**What you will do**
Write out the New Jersey EMS forum thread below, starting at the words "I concur regarding" and ending after the words "for Con. Ed.".

**Text block**
51 RESCUE EMT-B said:


> You cannot be 19 and drive an ambulance in the state of NJ.



You just have to have an unrestricted driver's license, as far as I know.

But fine, assume it's 21 - the same point applies.


----------



## SES4 (Oct 13, 2009)

DrParasite said:


> you know, this is one of those cases where I agree with BLSBoy 100%.  however, I know of several 100% paid agencies that routinely use RL&S for transporting patients that are not experiencing life threatening emergencies.  I also know of some ALS providers that say anytime they transport a patient, RL&S are to be used.  in fact, I know of one BLS crew that didn't want L&S and the ALS did, even though the patient was reportedly stable (but still warranted ALS for a workup), which resulted in a complaints being filed by both crews with their respective supervisors.  so you can't say it's just volunteers or BLS, because paid staff and ALS are just as guilty.
> haha, so that's what the M stands for.  I have seen so many ALS providers set up camp at the side of the road during a line of sight rendezvous, or just spend waaaaaay too much time on scene that I thought it was for "maintain current location."  But in all fairness, I know of many who will do all their assessment and interventions while enroute to the hospital.
> and I think you are right, 100%. But I would like expand on your statement.
> 
> ...



I concur regarding consolidation.  Some towns/cities in NJ are so small that you drive through them without even knowing you were there.  So consolidate and pay.  I think the same should go for volley fire in NJ.  

Regarding the training fund:  Personally I went through EMT school funded by the Training Fund.  Either way there is merit to having to pay for or find money some how which equates to paying for school yourself.  People tend to work harder when it's their own cash.  It is a great resource for those who can not afford to get their CEU's but I think that one should have to foot the bill for ones inital EMT-B cert.  The training fund can assist in paying for Con. Ed.

Regardless, I am well on my way to becoming an MICP and can not wait to be on the ALS side of NJ EMS!


----------



## EMSLaw (Oct 14, 2009)

SES4 said:


> Regardless, I am well on my way to becoming an MICP and can not wait to be on the ALS side of NJ EMS!



...that's what you think NOW!

**Provided records**
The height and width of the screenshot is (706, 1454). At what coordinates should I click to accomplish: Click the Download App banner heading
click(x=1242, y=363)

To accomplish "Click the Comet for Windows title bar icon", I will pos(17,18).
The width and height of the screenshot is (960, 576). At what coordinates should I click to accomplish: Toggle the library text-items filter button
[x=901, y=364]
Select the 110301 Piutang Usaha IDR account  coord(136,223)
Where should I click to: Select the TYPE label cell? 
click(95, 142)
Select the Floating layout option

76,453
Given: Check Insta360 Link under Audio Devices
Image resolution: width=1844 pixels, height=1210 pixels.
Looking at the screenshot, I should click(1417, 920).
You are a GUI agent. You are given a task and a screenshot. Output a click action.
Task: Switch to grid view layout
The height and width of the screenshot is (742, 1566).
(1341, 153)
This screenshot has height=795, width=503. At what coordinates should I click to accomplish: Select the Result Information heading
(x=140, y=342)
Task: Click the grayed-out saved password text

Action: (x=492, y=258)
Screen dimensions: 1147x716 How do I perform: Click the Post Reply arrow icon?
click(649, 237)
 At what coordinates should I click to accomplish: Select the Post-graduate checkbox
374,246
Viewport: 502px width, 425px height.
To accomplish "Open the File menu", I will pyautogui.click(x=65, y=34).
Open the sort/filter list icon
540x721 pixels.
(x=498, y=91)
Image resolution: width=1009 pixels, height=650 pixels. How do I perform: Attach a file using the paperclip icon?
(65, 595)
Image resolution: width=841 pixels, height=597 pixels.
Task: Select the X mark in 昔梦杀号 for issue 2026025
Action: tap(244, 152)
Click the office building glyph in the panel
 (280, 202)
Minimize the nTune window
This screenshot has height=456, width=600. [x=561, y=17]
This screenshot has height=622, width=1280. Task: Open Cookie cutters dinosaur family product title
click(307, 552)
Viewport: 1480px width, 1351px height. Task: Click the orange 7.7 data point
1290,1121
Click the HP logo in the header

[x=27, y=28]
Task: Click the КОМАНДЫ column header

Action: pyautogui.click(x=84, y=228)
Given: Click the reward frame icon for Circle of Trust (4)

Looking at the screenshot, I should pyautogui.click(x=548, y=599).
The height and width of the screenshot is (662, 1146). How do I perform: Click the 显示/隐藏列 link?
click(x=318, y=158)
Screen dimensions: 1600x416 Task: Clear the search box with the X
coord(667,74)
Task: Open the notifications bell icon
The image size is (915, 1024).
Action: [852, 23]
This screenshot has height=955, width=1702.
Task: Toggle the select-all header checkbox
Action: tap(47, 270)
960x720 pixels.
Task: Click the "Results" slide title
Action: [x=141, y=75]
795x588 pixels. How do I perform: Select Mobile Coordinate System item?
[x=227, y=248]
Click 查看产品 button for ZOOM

**Output of the task**
I concur regarding consolidation.  Some towns/cities in NJ are so small that you drive through them without even knowing you were there.  So consolidate and pay.  I think the same should go for volley fire in NJ.  

Regarding the training fund:  Personally I went through EMT school funded by the Training Fund.  Either way there is merit to having to pay for or find money some how which equates to paying for school yourself.  People tend to work harder when it's their own cash.  It is a great resource for those who can not afford to get their CEU's but I think that one should have to foot the bill for ones inital EMT-B cert.  The training fund can assist in paying for Con. Ed.